- _EXERCISE 1_
Reproduce the part of the report on the baby's birth that opens with the words containing "The news of" and closes with "one other child.".
- _EXERCISE 2_
Write the next part of the report on the baby's birth, carrying on from its final sentence.

- _EXTRACT TO READ_
▬▬▬▬▬▬

The couple said their “healthy baby boy" was born at a London hospital on Wednesday (29 April) morning and their spokesman said both mother and baby are doing very well.
The spokeswoman said: "The Prime Minister and Ms Symonds are thrilled to announce the birth of a healthy baby boy at a London hospital earlier this morning. Both mother and baby are doing very well."
The news of the birth comes just weeks after after Mr Johnson was discharged from intensive care at St Thomas's Hospital, where he was critically ill with coronavirus.
Ms Symonds also suffered symptoms of the disease but did not require hospital treatment.
Mr Johnson was in hospital for a week before being discharged to recuperate at his country home Chequers. He was only deemed well enough to return to work in Downing Street on Monday.
The baby boy is Ms Symonds' first child. Mr Johnson is known to have at least five children - four in his previous marriage and his new baby with Ms Symonds - although there is speculation he has at least one other child.

▬▬▬▬▬▬

- _PROVIDED INFORMATION_
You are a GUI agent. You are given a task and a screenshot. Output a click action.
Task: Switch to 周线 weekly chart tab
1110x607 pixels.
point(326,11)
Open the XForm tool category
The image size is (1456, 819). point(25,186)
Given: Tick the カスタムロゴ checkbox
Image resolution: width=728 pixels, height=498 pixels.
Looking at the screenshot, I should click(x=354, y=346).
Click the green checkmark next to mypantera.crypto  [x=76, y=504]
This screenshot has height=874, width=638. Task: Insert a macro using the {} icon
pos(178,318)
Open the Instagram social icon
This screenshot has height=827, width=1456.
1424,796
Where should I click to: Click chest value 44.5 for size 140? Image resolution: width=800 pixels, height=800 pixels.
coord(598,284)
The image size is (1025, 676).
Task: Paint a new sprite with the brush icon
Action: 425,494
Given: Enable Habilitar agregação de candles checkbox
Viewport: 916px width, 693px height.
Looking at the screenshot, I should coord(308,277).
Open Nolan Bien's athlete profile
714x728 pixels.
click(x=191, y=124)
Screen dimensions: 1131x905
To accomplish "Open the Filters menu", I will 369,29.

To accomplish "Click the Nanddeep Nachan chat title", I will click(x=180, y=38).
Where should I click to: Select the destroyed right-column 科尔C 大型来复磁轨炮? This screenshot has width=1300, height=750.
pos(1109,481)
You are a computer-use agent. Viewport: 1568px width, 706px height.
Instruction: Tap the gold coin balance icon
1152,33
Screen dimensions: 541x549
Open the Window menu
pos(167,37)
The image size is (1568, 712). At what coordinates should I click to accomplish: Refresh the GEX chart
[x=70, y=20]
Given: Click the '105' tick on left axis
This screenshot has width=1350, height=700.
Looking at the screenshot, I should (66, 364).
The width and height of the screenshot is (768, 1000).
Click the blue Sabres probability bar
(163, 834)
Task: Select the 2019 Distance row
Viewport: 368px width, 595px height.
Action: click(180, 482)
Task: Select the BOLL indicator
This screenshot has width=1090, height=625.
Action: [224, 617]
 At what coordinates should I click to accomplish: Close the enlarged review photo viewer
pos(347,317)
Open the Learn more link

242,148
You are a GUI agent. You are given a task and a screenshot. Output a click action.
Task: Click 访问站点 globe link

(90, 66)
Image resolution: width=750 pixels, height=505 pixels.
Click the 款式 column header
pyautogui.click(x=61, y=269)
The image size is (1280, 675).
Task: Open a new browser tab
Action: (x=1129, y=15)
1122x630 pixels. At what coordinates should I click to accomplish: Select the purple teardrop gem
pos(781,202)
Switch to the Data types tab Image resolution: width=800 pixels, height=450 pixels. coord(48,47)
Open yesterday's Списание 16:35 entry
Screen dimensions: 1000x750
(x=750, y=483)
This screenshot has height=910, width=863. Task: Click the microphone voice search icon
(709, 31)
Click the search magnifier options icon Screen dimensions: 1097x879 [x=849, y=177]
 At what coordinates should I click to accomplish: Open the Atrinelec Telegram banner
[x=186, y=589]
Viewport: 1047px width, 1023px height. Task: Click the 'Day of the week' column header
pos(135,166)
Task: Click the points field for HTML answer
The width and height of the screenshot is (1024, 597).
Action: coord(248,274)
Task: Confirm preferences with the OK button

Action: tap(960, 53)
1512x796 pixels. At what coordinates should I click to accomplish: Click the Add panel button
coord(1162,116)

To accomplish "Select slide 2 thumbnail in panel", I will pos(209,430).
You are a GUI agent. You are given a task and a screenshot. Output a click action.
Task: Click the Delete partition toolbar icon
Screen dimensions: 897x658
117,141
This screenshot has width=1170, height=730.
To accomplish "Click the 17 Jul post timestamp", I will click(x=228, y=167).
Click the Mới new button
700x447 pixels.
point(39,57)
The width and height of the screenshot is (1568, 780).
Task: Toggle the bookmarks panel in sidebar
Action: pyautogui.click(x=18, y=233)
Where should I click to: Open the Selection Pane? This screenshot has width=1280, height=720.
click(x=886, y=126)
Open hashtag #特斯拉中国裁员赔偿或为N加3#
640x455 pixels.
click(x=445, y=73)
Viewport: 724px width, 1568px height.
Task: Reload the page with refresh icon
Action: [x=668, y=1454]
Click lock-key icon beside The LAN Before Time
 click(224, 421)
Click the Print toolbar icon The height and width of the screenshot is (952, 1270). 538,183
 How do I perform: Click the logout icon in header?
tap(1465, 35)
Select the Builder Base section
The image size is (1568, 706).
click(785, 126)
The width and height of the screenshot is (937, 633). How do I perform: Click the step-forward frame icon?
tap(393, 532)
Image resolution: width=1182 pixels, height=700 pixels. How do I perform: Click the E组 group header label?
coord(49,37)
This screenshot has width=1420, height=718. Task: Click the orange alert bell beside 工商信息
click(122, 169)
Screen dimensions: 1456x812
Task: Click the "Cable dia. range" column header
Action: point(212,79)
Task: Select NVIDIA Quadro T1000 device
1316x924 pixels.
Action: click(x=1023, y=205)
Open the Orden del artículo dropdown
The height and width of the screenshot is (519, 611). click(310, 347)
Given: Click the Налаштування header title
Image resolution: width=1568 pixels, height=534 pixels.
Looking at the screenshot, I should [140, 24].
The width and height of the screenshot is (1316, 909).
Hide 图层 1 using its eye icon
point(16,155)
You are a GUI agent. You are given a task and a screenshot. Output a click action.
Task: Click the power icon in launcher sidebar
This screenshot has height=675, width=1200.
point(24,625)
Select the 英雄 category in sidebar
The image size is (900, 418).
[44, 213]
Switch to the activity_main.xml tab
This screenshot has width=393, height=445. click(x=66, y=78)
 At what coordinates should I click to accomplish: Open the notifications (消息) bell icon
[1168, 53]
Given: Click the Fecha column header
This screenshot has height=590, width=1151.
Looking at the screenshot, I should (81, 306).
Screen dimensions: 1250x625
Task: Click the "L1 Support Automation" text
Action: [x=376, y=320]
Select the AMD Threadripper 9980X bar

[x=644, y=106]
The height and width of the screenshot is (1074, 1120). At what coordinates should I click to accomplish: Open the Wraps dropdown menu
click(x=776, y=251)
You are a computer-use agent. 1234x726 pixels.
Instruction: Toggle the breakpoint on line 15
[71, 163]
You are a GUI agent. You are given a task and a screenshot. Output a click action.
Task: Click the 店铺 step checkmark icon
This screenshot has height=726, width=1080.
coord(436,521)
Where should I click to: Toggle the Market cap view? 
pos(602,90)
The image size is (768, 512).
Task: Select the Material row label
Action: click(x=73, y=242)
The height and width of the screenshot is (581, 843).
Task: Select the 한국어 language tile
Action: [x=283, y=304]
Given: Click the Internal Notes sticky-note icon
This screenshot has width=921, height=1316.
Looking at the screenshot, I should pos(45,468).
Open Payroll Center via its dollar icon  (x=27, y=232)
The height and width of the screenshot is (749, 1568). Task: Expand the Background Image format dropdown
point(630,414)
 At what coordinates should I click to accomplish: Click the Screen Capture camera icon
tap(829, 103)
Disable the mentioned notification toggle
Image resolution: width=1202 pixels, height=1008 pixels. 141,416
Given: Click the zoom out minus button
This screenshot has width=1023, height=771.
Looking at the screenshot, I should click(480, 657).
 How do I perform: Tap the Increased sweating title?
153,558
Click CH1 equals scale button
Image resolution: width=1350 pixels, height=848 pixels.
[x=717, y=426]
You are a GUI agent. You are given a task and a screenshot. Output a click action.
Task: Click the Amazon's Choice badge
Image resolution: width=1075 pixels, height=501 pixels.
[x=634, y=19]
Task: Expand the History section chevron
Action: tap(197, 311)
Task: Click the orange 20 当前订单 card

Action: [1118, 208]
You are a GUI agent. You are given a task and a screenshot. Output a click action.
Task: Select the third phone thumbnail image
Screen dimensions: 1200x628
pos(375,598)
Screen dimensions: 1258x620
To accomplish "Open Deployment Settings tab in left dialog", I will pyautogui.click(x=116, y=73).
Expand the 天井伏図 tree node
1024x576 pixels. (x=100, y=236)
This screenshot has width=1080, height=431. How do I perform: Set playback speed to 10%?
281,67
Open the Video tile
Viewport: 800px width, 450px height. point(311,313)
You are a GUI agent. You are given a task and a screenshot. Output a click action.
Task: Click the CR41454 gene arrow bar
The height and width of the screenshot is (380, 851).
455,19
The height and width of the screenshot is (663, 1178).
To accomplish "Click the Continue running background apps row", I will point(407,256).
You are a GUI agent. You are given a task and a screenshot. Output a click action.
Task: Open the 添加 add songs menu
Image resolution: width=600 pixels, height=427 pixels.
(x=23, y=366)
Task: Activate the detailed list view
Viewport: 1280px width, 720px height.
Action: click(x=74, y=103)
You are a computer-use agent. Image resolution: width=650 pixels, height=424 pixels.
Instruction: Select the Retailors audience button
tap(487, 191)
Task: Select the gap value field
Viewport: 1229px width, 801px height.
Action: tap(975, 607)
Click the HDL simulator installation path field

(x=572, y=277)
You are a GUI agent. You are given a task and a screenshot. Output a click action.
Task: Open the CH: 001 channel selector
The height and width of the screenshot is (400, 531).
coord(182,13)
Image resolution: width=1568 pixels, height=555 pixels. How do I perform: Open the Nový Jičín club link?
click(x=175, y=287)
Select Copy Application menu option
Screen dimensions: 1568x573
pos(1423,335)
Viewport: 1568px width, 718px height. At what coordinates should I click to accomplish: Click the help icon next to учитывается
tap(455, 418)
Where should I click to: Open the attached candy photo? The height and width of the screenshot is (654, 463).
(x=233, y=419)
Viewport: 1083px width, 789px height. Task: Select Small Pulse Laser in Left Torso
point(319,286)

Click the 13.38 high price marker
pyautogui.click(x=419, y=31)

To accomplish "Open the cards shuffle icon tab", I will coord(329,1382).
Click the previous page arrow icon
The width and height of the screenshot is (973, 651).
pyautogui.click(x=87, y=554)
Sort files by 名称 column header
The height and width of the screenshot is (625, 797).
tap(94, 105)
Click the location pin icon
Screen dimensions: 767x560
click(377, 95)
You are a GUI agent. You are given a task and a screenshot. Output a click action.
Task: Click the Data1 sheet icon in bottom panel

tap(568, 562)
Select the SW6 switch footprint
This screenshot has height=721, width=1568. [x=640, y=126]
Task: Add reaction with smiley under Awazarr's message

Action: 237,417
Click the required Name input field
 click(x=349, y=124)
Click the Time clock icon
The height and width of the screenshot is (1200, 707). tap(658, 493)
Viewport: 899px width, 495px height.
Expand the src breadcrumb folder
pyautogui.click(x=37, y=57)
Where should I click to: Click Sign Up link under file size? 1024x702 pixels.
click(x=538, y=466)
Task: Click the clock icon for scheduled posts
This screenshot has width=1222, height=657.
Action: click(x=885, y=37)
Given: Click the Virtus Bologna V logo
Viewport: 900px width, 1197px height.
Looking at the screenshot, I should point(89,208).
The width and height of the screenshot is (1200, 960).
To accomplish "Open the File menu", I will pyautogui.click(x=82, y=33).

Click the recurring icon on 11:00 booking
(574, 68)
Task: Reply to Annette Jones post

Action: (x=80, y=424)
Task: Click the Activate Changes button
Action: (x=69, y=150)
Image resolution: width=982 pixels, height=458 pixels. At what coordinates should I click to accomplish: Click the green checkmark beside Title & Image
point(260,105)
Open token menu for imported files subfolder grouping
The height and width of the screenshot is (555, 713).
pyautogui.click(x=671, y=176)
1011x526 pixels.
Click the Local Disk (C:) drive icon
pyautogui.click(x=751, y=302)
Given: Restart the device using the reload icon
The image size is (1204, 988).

▬▬▬▬▬▬

- _WRITTEN ANSWER 1_
The news of the birth comes just weeks after after Mr Johnson was discharged from intensive care at St Thomas's Hospital, where he was critically ill with coronavirus.
Ms Symonds also suffered symptoms of the disease but did not require hospital treatment.
Mr Johnson was in hospital for a week before being discharged to recuperate at his country home Chequers. He was only deemed well enough to return to work in Downing Street on Monday.
The baby boy is Ms Symonds' first child. Mr Johnson is known to have at least five children - four in his previous marriage and his new baby with Ms Symonds - although there is speculation he has at least one other child.

- _WRITTEN ANSWER 2_
Can Prime Ministers take paternity leave?
In the UK, new fathers can take up to two weeks’ statutory paternity leave and eligible employees are paid whichever is lower of £148.68 a week or 90% of their average weekly earnings.
Mr Johnson is entitled to the same paternity leave as every other new father in the country.
The new arrival is the third baby born to a serving prime minister in recent history.
Tony Blair's wife Cherie gave birth to son Leo in May 2000, three years after her husband's first election victory, and David Cameron and wife Samantha welcomed daughter Florence in 2010.
Cameron took his statutory two weeks’ leave, though Blair refused to take paternity leave, instead saying he would temporarily be in ‘holiday mode’.
Will Boris Johnson take paternity leave?
Mr Johnson has previously suggested he would take paternity leave, but it is now not likely he will do so anytime soon, given the current coronavirus crisis.
However, he will reportedly "take paternity leave later in the year" as reported by the London Evening Standard.
Mr Johnson could face a race against time, however, if he is to use his statutory paternity leave as under the law it must be taken 56 days from the date of the birth.
He did not, however, appear at Prime Minister's Questions in the Commons on Wednesday afternoon.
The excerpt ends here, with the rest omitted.